• _INFORMATION SHOWN_:
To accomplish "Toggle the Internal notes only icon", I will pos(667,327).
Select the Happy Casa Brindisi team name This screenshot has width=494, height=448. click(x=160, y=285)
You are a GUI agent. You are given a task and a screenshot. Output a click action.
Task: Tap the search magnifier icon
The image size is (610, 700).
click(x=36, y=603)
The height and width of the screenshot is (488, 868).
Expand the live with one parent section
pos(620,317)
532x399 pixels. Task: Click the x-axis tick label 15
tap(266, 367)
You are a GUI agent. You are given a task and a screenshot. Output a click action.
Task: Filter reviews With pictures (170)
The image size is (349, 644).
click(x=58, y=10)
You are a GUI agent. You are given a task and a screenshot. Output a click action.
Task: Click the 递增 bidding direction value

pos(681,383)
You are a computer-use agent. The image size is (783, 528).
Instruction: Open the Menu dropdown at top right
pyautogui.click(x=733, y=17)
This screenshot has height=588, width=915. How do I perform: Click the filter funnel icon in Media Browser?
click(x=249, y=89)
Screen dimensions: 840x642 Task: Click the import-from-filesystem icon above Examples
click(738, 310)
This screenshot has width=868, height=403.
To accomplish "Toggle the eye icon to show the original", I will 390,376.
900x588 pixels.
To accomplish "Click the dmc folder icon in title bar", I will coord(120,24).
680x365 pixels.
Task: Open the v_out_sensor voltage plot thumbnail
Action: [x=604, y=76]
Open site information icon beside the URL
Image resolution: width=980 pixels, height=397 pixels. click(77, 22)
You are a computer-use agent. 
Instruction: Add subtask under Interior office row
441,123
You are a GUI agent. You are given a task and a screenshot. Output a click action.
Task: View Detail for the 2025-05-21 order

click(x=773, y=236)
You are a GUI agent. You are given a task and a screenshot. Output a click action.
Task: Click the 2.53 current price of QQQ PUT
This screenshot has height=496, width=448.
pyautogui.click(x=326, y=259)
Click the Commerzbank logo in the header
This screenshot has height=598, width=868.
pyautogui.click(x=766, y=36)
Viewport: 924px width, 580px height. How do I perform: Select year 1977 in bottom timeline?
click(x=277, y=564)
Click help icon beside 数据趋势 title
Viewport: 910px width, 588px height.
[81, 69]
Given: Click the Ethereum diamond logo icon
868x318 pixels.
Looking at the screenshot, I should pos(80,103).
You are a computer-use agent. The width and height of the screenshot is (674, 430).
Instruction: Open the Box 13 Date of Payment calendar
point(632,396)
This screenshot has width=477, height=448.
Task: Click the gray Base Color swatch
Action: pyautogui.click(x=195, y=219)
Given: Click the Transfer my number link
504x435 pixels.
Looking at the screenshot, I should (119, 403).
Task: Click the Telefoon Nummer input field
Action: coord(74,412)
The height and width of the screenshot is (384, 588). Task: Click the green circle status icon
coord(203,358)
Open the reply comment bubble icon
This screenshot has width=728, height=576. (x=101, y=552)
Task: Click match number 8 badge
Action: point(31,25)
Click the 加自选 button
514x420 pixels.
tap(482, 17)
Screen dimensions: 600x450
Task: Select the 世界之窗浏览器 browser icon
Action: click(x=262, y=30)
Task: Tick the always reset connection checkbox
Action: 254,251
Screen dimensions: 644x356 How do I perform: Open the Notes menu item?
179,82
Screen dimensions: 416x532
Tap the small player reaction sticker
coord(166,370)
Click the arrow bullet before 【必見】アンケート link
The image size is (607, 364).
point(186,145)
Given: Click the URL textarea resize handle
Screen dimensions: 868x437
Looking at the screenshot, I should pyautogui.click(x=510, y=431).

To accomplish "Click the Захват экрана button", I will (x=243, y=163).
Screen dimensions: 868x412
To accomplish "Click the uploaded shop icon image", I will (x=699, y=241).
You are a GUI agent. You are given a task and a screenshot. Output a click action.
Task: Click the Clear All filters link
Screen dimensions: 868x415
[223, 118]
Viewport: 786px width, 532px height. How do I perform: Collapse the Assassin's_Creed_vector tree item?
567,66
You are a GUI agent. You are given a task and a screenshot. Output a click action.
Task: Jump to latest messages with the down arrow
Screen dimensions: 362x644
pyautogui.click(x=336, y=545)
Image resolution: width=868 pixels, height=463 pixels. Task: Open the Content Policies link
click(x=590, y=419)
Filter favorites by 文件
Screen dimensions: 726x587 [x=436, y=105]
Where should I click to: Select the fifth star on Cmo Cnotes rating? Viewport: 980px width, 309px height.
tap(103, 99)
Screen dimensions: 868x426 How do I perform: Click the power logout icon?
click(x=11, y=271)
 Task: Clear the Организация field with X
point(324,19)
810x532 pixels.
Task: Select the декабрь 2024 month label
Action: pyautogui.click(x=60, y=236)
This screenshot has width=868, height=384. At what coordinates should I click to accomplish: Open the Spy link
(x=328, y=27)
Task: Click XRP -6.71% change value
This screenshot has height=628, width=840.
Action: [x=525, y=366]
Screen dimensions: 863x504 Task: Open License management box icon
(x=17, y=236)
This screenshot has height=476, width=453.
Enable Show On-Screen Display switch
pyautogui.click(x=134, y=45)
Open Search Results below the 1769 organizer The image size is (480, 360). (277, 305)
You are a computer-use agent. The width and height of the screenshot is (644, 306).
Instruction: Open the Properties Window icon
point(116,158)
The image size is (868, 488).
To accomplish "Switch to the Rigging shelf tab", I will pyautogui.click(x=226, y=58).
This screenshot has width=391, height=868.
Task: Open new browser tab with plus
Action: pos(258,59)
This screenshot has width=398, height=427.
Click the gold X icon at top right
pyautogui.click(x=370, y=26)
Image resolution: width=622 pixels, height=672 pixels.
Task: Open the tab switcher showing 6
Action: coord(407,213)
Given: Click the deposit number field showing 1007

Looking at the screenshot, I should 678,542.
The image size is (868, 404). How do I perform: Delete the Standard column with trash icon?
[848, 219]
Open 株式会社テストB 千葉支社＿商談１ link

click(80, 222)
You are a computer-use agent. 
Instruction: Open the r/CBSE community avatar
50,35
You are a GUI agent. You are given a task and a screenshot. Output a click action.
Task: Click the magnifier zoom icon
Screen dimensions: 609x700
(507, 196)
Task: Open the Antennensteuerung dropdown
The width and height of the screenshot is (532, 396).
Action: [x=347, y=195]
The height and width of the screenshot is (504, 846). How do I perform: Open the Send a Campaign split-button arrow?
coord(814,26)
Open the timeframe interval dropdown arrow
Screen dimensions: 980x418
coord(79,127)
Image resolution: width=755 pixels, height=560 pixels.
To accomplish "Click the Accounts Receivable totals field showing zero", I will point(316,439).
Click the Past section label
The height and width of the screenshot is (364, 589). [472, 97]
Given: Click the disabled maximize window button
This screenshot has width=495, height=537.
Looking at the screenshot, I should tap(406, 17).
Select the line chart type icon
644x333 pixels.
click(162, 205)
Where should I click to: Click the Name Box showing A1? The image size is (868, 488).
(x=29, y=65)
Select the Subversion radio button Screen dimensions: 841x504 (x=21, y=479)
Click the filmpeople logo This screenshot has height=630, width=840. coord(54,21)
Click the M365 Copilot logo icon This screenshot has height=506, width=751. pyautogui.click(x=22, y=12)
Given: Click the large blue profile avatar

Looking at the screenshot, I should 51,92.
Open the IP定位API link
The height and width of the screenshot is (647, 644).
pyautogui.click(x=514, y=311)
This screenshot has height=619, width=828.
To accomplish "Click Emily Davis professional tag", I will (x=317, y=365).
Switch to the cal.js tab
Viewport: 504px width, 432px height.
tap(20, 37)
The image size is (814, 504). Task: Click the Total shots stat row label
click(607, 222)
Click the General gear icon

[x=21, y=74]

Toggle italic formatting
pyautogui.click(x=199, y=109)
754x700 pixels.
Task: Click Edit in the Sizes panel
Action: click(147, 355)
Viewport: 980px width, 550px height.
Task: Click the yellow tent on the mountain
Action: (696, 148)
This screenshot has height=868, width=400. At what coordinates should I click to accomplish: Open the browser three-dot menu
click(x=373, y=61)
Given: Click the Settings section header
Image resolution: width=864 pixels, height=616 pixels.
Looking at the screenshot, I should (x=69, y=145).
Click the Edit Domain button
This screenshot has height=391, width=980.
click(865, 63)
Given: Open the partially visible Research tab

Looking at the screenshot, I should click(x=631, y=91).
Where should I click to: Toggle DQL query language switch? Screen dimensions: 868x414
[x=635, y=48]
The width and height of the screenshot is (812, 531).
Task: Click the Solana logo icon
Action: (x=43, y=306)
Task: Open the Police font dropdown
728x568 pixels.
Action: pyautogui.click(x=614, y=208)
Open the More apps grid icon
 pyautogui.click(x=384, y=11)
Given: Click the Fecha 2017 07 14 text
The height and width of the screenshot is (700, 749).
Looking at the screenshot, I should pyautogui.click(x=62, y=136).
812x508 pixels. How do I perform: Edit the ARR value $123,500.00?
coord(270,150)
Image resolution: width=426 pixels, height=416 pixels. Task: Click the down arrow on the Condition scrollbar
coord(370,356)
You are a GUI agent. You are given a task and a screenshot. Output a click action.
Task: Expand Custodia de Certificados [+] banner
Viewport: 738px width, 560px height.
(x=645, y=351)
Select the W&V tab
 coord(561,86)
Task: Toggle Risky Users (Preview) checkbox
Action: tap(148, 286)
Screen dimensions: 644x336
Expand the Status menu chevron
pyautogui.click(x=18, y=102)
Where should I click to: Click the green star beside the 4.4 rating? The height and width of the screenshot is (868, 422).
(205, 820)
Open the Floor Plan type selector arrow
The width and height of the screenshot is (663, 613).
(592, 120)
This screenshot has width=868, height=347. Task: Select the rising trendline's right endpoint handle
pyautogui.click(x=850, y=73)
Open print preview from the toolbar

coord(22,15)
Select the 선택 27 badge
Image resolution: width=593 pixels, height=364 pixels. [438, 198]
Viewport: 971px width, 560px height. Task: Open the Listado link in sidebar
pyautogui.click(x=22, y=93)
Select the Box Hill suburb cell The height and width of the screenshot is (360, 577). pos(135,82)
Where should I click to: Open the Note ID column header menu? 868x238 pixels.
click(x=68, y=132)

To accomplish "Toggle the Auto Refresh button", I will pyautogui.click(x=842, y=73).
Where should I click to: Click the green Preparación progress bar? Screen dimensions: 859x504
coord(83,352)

• _WORK REQUEST_:
Output the number of lines above holding the word "magnifier", and nothing besides it.

• _OUTPUT FOR THIS TASK_:
2